◆ Activity
Restate the entries below word for word, leaving nothing out.

◆ Data records
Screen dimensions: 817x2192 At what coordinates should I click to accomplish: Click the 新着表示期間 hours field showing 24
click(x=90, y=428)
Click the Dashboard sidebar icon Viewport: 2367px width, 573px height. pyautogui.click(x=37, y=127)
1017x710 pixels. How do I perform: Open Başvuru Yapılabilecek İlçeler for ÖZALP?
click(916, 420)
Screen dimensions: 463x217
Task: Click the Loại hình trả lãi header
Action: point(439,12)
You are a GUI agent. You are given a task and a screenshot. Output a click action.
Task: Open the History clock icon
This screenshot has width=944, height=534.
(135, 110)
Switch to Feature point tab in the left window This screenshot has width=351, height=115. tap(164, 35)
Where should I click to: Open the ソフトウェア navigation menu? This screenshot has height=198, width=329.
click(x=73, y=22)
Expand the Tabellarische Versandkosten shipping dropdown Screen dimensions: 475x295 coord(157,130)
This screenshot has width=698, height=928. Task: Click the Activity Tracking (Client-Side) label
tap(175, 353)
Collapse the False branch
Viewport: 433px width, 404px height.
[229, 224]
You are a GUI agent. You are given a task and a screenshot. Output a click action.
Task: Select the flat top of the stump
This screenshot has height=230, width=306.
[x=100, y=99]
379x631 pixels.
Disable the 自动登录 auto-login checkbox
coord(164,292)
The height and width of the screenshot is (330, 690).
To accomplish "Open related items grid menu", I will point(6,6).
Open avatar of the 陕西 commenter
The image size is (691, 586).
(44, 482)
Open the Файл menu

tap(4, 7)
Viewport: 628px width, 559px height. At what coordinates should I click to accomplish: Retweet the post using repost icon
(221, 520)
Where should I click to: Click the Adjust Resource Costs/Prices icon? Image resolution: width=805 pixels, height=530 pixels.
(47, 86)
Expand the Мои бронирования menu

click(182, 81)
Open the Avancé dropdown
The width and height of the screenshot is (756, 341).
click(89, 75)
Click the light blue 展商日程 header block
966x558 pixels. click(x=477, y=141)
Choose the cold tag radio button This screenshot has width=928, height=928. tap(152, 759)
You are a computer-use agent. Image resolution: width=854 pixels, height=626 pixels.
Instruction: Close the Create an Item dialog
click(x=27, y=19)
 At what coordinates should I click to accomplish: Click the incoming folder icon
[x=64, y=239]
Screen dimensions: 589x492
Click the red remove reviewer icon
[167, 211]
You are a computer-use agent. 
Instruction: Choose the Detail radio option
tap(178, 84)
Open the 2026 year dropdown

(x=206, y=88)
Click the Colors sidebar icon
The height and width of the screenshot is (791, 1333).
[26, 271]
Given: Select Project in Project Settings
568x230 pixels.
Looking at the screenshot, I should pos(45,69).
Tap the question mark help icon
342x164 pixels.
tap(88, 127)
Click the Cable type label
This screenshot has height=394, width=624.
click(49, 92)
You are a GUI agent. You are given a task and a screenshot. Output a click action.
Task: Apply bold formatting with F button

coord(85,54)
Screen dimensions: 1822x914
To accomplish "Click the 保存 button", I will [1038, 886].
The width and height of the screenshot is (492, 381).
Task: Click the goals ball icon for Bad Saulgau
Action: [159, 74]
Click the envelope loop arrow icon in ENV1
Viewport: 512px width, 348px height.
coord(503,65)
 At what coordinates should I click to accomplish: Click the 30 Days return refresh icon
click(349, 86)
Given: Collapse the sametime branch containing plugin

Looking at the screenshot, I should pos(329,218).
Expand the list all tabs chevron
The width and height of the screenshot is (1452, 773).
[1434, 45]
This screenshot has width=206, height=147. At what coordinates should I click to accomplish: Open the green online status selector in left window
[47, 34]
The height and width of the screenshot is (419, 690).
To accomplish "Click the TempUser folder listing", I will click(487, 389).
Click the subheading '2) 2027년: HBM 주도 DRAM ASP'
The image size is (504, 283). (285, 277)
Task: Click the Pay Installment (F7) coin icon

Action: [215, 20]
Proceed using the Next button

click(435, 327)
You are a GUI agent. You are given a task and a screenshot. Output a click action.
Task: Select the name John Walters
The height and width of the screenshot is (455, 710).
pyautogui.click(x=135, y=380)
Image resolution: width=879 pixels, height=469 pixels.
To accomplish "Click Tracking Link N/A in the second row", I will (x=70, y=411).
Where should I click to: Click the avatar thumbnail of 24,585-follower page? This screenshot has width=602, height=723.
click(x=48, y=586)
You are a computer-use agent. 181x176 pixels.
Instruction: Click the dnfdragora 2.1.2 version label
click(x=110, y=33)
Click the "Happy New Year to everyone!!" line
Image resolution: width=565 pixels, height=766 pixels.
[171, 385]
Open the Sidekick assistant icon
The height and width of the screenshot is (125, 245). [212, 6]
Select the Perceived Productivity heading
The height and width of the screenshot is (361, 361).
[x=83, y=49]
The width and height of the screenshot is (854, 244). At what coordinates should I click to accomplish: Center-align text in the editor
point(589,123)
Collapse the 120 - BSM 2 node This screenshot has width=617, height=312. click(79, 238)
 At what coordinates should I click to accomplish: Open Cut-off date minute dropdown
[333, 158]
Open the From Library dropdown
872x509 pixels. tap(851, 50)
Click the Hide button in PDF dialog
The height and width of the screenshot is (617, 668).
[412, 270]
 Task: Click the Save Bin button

◆ Answer space
Screen dimensions: 817x2192 At what coordinates should I click to accomplish: Click the 新着表示期間 hours field showing 24
click(x=90, y=428)
Click the Dashboard sidebar icon Viewport: 2367px width, 573px height. pyautogui.click(x=37, y=127)
1017x710 pixels. How do I perform: Open Başvuru Yapılabilecek İlçeler for ÖZALP?
click(916, 420)
Screen dimensions: 463x217
Task: Click the Loại hình trả lãi header
Action: point(439,12)
You are a GUI agent. You are given a task and a screenshot. Output a click action.
Task: Open the History clock icon
This screenshot has width=944, height=534.
(135, 110)
Switch to Feature point tab in the left window This screenshot has width=351, height=115. tap(164, 35)
Where should I click to: Open the ソフトウェア navigation menu? This screenshot has height=198, width=329.
click(x=73, y=22)
Expand the Tabellarische Versandkosten shipping dropdown Screen dimensions: 475x295 coord(157,130)
This screenshot has width=698, height=928. Task: Click the Activity Tracking (Client-Side) label
tap(175, 353)
Collapse the False branch
Viewport: 433px width, 404px height.
[229, 224]
You are a GUI agent. You are given a task and a screenshot. Output a click action.
Task: Select the flat top of the stump
This screenshot has height=230, width=306.
[x=100, y=99]
379x631 pixels.
Disable the 自动登录 auto-login checkbox
coord(164,292)
The height and width of the screenshot is (330, 690).
To accomplish "Open related items grid menu", I will point(6,6).
Open avatar of the 陕西 commenter
The image size is (691, 586).
(44, 482)
Open the Файл menu

tap(4, 7)
Viewport: 628px width, 559px height. At what coordinates should I click to accomplish: Retweet the post using repost icon
(221, 520)
Where should I click to: Click the Adjust Resource Costs/Prices icon? Image resolution: width=805 pixels, height=530 pixels.
(47, 86)
Expand the Мои бронирования menu

click(182, 81)
Open the Avancé dropdown
The width and height of the screenshot is (756, 341).
click(89, 75)
Click the light blue 展商日程 header block
966x558 pixels. click(x=477, y=141)
Choose the cold tag radio button This screenshot has width=928, height=928. tap(152, 759)
You are a computer-use agent. Image resolution: width=854 pixels, height=626 pixels.
Instruction: Close the Create an Item dialog
click(x=27, y=19)
 At what coordinates should I click to accomplish: Click the incoming folder icon
[x=64, y=239]
Screen dimensions: 589x492
Click the red remove reviewer icon
[167, 211]
You are a computer-use agent. 
Instruction: Choose the Detail radio option
tap(178, 84)
Open the 2026 year dropdown

(x=206, y=88)
Click the Colors sidebar icon
The height and width of the screenshot is (791, 1333).
[26, 271]
Given: Select Project in Project Settings
568x230 pixels.
Looking at the screenshot, I should pos(45,69).
Tap the question mark help icon
342x164 pixels.
tap(88, 127)
Click the Cable type label
This screenshot has height=394, width=624.
click(49, 92)
You are a GUI agent. You are given a task and a screenshot. Output a click action.
Task: Apply bold formatting with F button

coord(85,54)
Screen dimensions: 1822x914
To accomplish "Click the 保存 button", I will [1038, 886].
The width and height of the screenshot is (492, 381).
Task: Click the goals ball icon for Bad Saulgau
Action: [159, 74]
Click the envelope loop arrow icon in ENV1
Viewport: 512px width, 348px height.
coord(503,65)
 At what coordinates should I click to accomplish: Click the 30 Days return refresh icon
click(349, 86)
Given: Collapse the sametime branch containing plugin

Looking at the screenshot, I should pos(329,218).
Expand the list all tabs chevron
The width and height of the screenshot is (1452, 773).
[1434, 45]
This screenshot has width=206, height=147. At what coordinates should I click to accomplish: Open the green online status selector in left window
[47, 34]
The height and width of the screenshot is (419, 690).
To accomplish "Click the TempUser folder listing", I will click(487, 389).
Click the subheading '2) 2027년: HBM 주도 DRAM ASP'
The image size is (504, 283). (285, 277)
Task: Click the Pay Installment (F7) coin icon

Action: [215, 20]
Proceed using the Next button

click(435, 327)
You are a GUI agent. You are given a task and a screenshot. Output a click action.
Task: Select the name John Walters
The height and width of the screenshot is (455, 710).
pyautogui.click(x=135, y=380)
Image resolution: width=879 pixels, height=469 pixels.
To accomplish "Click Tracking Link N/A in the second row", I will (x=70, y=411).
Where should I click to: Click the avatar thumbnail of 24,585-follower page? This screenshot has width=602, height=723.
click(x=48, y=586)
You are a computer-use agent. 181x176 pixels.
Instruction: Click the dnfdragora 2.1.2 version label
click(x=110, y=33)
Click the "Happy New Year to everyone!!" line
Image resolution: width=565 pixels, height=766 pixels.
[171, 385]
Open the Sidekick assistant icon
The height and width of the screenshot is (125, 245). [212, 6]
Select the Perceived Productivity heading
The height and width of the screenshot is (361, 361).
[x=83, y=49]
The width and height of the screenshot is (854, 244). At what coordinates should I click to accomplish: Center-align text in the editor
point(589,123)
Collapse the 120 - BSM 2 node This screenshot has width=617, height=312. click(79, 238)
 At what coordinates should I click to accomplish: Open Cut-off date minute dropdown
[333, 158]
Open the From Library dropdown
872x509 pixels. tap(851, 50)
Click the Hide button in PDF dialog
The height and width of the screenshot is (617, 668).
[412, 270]
 Task: Click the Save Bin button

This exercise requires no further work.